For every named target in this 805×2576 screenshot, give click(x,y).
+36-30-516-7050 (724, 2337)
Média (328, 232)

========

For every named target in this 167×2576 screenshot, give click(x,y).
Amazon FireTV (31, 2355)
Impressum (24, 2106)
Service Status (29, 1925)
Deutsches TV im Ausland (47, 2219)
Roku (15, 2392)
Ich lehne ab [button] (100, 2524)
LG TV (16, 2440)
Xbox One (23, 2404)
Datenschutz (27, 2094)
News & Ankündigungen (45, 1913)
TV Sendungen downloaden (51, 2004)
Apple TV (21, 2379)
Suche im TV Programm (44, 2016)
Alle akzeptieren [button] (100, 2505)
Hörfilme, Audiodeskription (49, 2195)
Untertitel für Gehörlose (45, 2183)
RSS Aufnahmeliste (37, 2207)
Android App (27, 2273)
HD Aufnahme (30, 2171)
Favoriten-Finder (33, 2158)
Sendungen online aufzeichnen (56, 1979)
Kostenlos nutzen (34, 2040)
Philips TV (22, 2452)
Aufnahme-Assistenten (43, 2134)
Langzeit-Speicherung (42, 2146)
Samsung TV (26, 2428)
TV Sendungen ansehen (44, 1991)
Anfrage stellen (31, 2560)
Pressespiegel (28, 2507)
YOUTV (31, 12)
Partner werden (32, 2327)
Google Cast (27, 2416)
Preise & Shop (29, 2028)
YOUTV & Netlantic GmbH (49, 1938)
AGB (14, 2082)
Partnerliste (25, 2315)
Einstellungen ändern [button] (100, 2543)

========

Work order —
Retype, exactly and in full, the lines above from the one containing "Partner werden (32, 2327)" through the one containing "Einstellungen ändern [button] (100, 2543)".

Exercise response —
Partner werden (32, 2327)
Google Cast (27, 2416)
Preise & Shop (29, 2028)
YOUTV & Netlantic GmbH (49, 1938)
AGB (14, 2082)
Partnerliste (25, 2315)
Einstellungen ändern [button] (100, 2543)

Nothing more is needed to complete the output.